> [What you are asked to do]:
The answer should be an exact repeat of the stretch of material below from the line containing "Members Of CDC" through the line containing "Where Things Stand (73, 400)".

=== Begin Enclosure ===

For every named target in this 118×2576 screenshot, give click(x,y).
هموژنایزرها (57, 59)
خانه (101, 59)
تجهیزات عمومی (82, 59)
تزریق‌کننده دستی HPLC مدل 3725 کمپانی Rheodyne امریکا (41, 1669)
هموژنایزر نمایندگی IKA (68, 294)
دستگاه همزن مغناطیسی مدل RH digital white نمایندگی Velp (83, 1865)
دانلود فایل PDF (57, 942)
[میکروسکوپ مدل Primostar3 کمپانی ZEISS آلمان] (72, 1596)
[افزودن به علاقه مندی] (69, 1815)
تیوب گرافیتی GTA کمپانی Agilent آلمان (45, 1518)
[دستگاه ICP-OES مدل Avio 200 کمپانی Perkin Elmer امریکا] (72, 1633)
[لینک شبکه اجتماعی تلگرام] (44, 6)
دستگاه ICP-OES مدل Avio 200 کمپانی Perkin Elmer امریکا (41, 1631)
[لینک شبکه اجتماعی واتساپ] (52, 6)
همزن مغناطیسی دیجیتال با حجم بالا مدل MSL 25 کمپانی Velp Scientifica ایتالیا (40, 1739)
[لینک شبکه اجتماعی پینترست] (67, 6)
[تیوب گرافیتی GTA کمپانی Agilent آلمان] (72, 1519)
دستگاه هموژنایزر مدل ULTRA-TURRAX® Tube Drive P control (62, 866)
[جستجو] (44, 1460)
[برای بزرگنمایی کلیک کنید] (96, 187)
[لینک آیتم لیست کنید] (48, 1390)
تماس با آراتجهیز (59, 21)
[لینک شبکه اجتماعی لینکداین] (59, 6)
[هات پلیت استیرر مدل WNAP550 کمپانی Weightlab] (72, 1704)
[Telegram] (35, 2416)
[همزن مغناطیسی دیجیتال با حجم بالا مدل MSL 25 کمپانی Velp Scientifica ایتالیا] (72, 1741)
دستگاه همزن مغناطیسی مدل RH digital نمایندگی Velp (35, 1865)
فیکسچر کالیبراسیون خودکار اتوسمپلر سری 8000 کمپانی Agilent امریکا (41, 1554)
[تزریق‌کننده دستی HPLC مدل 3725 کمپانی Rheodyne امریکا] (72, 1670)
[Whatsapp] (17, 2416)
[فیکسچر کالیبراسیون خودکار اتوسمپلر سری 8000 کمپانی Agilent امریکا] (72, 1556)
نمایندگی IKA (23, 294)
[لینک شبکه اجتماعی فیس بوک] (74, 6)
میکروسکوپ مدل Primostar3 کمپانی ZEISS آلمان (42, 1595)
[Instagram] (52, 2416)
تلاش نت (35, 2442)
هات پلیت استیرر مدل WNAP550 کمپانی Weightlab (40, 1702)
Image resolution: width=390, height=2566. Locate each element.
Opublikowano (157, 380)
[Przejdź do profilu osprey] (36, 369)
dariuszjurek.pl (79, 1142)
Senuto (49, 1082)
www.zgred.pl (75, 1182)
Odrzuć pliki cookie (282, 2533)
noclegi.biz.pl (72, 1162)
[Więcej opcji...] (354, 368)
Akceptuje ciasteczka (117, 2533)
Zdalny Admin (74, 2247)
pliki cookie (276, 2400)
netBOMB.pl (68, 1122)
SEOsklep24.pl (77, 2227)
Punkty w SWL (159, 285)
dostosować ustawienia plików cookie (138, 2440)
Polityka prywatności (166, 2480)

=== End Enclosure ===
=== Begin Enclosure ===

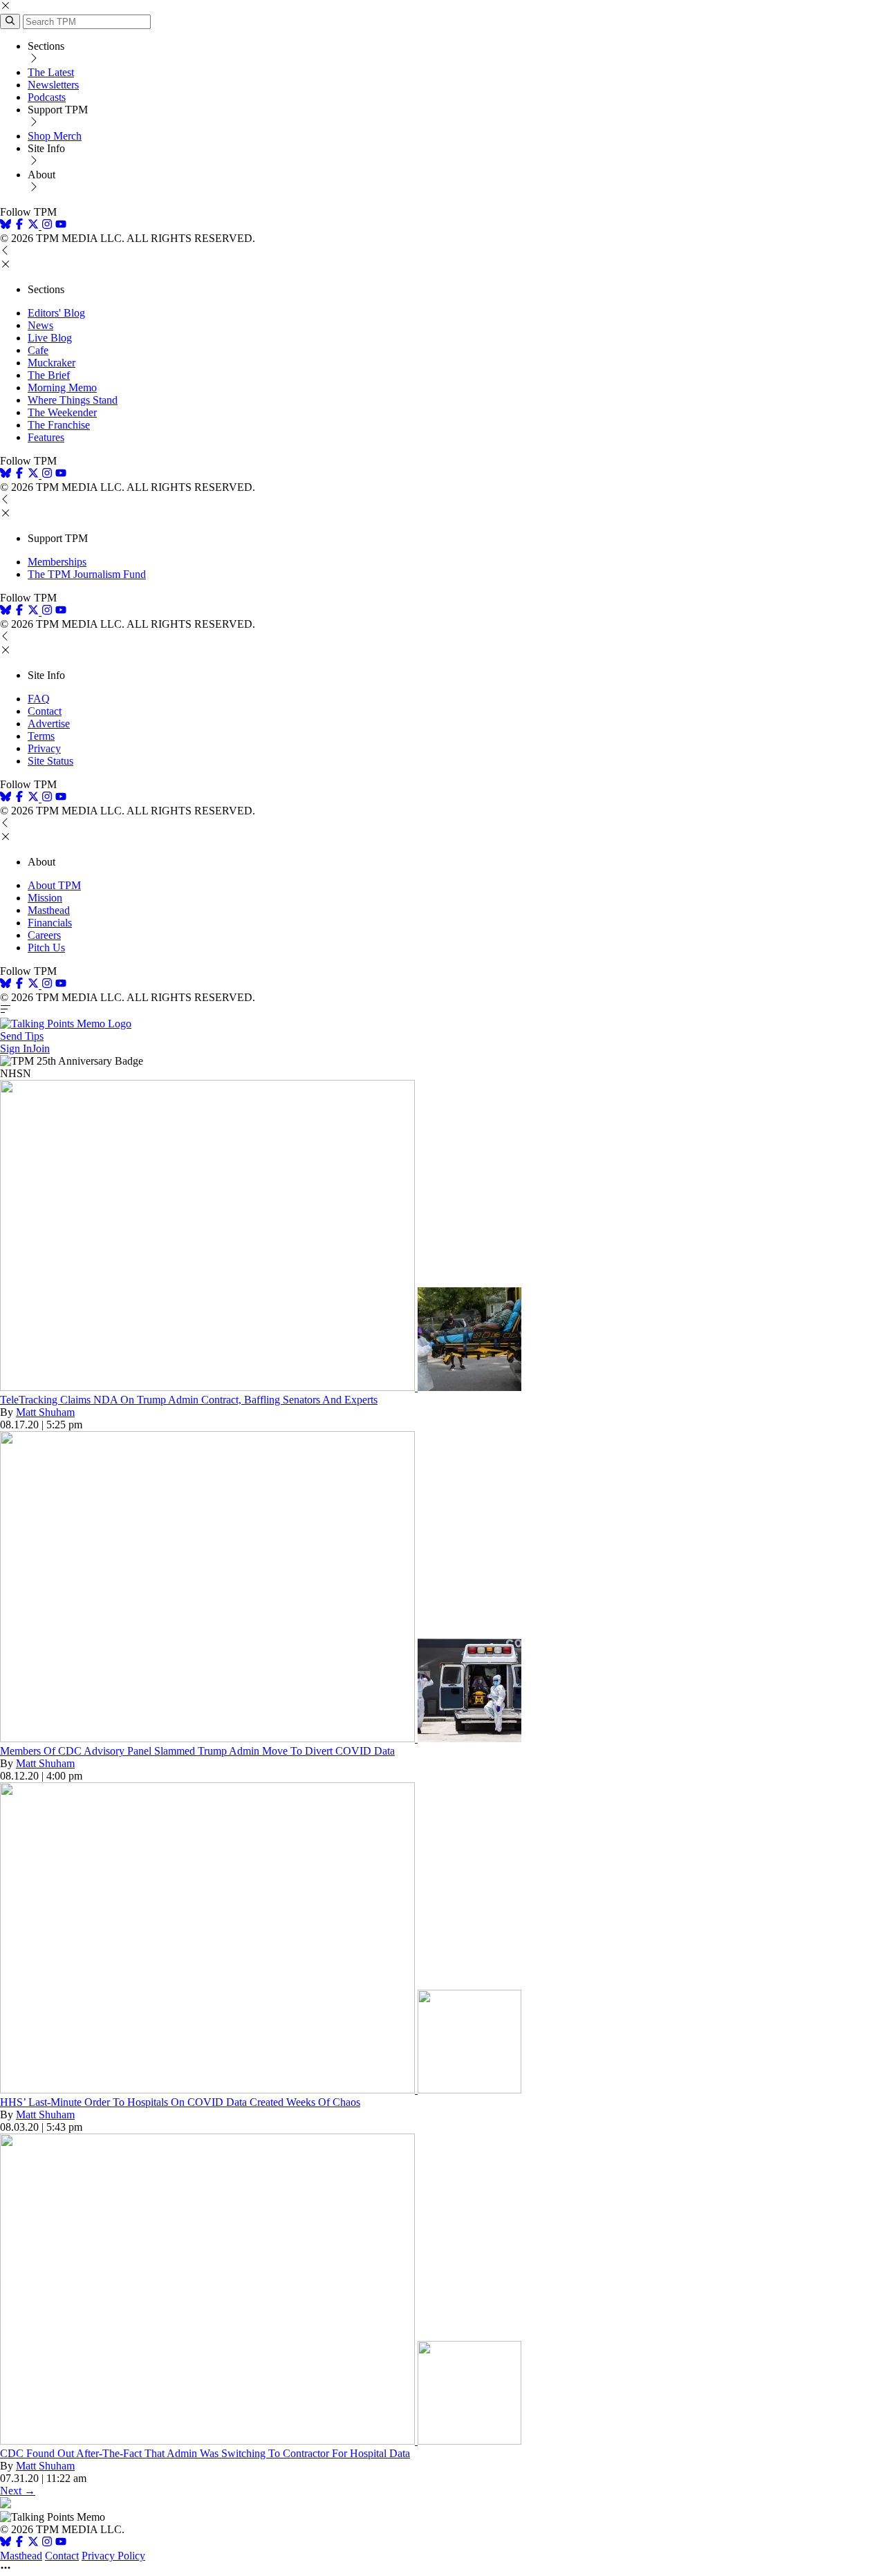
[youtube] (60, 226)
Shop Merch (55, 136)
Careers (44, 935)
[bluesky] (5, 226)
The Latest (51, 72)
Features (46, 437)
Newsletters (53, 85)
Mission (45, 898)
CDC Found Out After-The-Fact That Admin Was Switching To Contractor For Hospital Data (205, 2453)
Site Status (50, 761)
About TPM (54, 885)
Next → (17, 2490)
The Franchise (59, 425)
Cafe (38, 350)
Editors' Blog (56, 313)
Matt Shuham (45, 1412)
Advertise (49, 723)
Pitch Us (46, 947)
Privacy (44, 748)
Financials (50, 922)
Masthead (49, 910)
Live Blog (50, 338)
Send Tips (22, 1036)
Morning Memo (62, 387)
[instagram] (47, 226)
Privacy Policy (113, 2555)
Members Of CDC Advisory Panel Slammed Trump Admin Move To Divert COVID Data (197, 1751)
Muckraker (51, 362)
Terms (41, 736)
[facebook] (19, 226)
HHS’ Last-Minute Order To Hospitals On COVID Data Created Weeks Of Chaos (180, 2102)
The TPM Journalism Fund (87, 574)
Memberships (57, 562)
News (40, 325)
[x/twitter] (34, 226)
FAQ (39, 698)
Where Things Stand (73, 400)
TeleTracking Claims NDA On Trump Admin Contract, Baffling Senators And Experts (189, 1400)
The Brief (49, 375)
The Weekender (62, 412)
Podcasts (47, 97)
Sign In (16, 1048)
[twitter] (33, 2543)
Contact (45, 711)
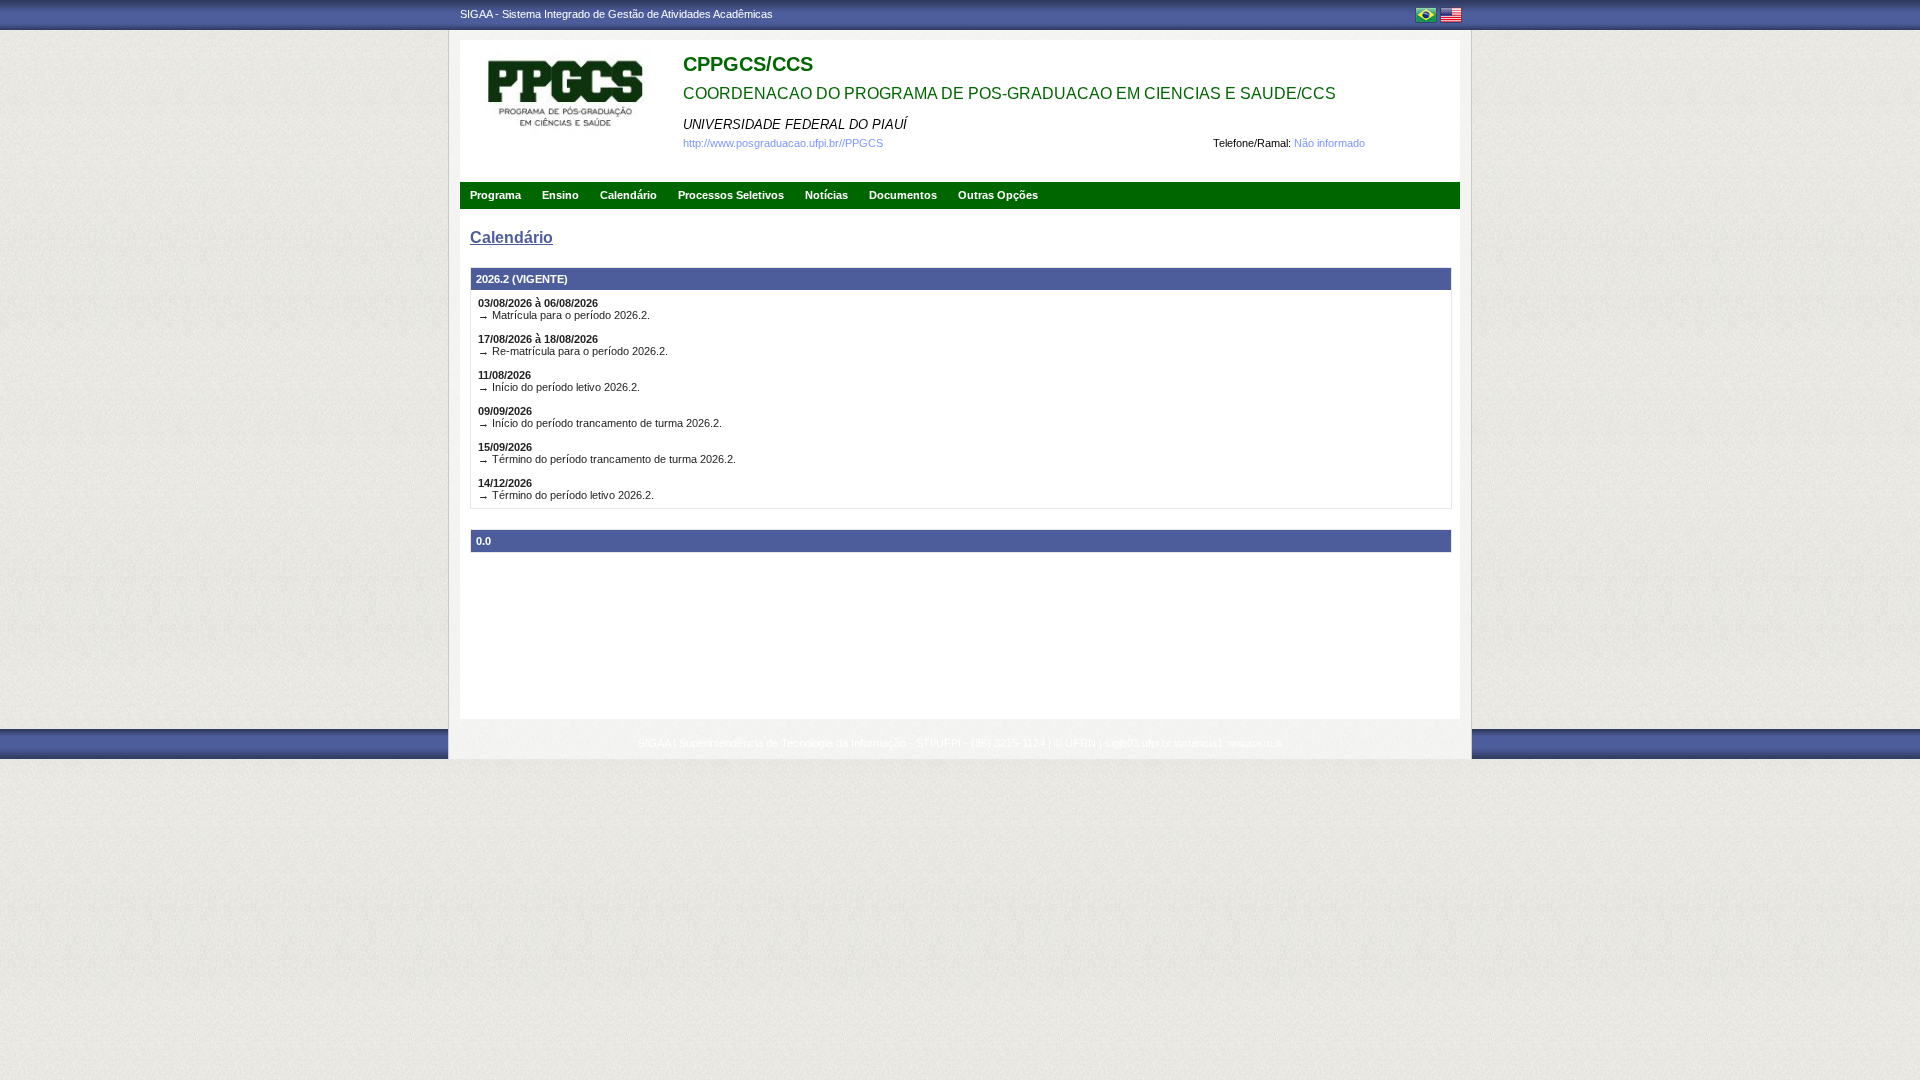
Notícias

=== End Enclosure ===
=== Begin Enclosure ===

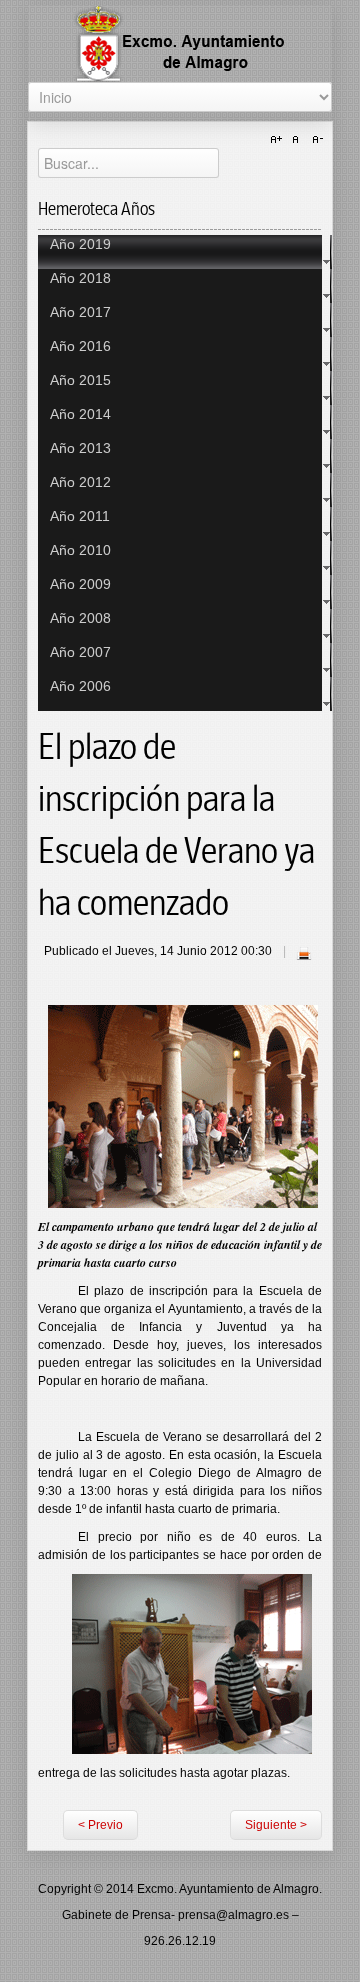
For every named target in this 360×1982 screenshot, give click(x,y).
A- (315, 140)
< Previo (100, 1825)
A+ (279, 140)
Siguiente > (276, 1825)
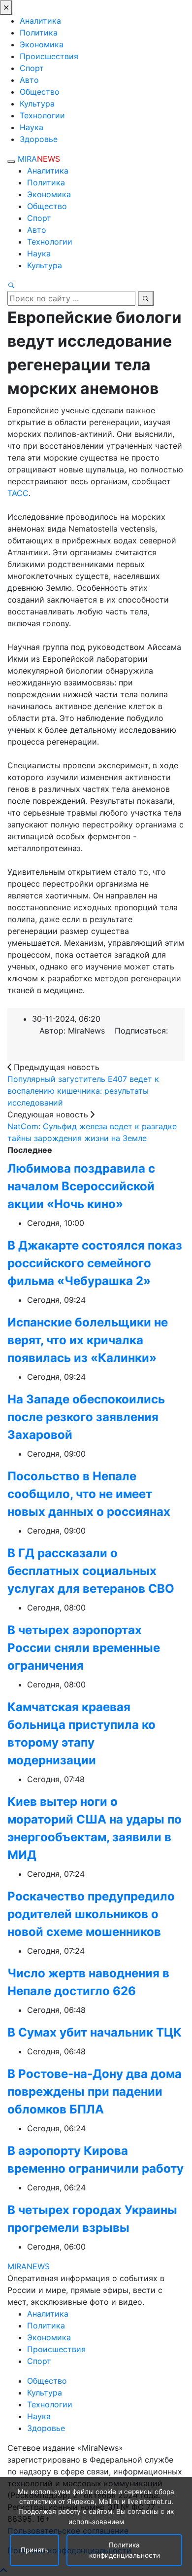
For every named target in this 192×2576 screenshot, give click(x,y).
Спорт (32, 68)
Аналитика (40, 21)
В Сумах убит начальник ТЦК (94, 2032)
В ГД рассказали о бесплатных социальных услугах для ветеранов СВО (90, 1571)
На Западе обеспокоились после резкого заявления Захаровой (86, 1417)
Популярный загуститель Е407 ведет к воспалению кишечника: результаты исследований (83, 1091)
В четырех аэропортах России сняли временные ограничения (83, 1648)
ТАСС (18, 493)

=== End Enclosure ===

> [Solution to the exercise]:
Members Of CDC Advisory Panel Slammed Trump Admin Move To Divert COVID Data (197, 1751)
Muckraker (51, 362)
Terms (41, 736)
[facebook] (19, 226)
HHS’ Last-Minute Order To Hospitals On COVID Data Created Weeks Of Chaos (180, 2102)
The TPM Journalism Fund (87, 574)
Memberships (57, 562)
News (40, 325)
[x/twitter] (34, 226)
FAQ (39, 698)
Where Things Stand (73, 400)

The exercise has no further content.